PARIS - Paris authorities have removed thousands of homeless people from the streets ahead of the Olympic Games in what campaigners have called a “clean-up” drive of those “considered undesirable”.

Authorities have been removing people since April last year for the upcoming games, a report by the collective Le Revers de la Médaille, which represents 90 associations, said.

The collective said that more than 12,545 people have been moved in 13 months and dismantling of tent camps have also increased in that period. Homeless people who are being moved include immigrants, women, and children who were already in vulnerable situations, the group said.

Paris is hosting the Summer Olympics from 26 July to 11 August and the city is getting a facelift to accommodate more than 10,500 athletes competing in 329 events from around the world. It will be followed by Paralympics from 28 August to 8 September.

"We hoped that this edition would be different from previous ones and we made suggestions over a long period in this regard," the report said. "Today... we can state that Paris 2024 will be no different from previous editions and will truly accelerate the exclusion of the most vulnerable."

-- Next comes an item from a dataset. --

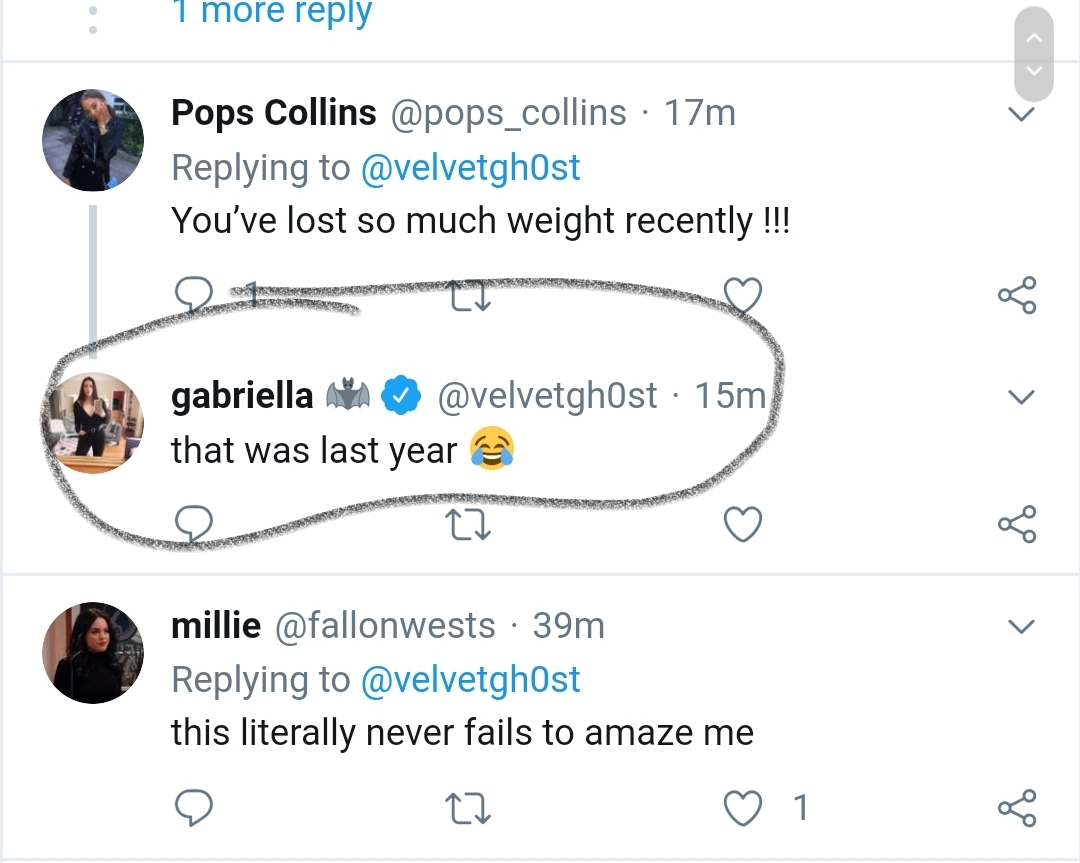Reply to millie's tweet
The image size is (1080, 863).
point(194,808)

Paul Alauzy, of health monitoring charity Médecins du Monde, described it as “social cleansing” of the most vulnerable people in efforts to “appear in the most flattering light possible” for the Olympics.

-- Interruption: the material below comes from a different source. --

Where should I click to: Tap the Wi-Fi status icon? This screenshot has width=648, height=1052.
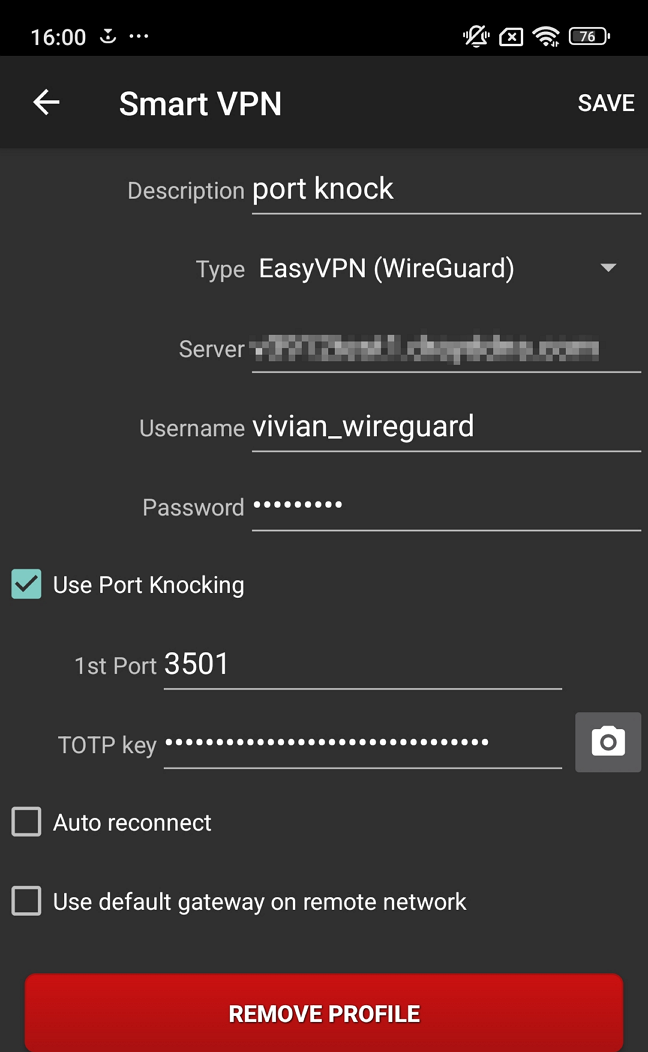(546, 37)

He said the homeless people were being bussed to temporary regional centres that were set up last year as a short-term fix for the issue.

“They are hiding the misery under the rug,” he said. “If this really was a dignified solution to the problem, people would be fighting to get on the buses. They’re not. We are in the process of making life impossible for these people and those who support them.”

The collective said that the public policies that have been targeting the vulnerable have been in place for years but it has been accelerated by the games.

“This clean-up is based on a double approach of dispersal to avoid the creation of informal settlements that would be too visible, and the removal from the Paris conurbation of those people who are in a very precarious situation and who may occupy public space on a daily basis,” Mr Alauzy said.

Areas used by sex workers in northern Paris and in the eastern Vincennes wood had seen “increased police pressure” leading to identity checks, detentions and expulsion orders for dozens of people, the report stated.

Paris mayor Anne Hidalgo said the city hall had been asking the government for years to come up with a plan to house an estimated 3,600 people living on the streets of Paris.

“I am angry about this being pushed on to the city [authority] because it’s not our role or responsibility and we already play more than our part in finding urgent accommodation for vulnerable people. Every week we are putting families into homes,” Ms Hidalgo said.

Responding to the report, the social affairs ministry said it "took the concerns seriously" and had “regularly consulted" the city’s charities.

The Paris 2024 organising committee has said it is not responsible for the social policies of the government.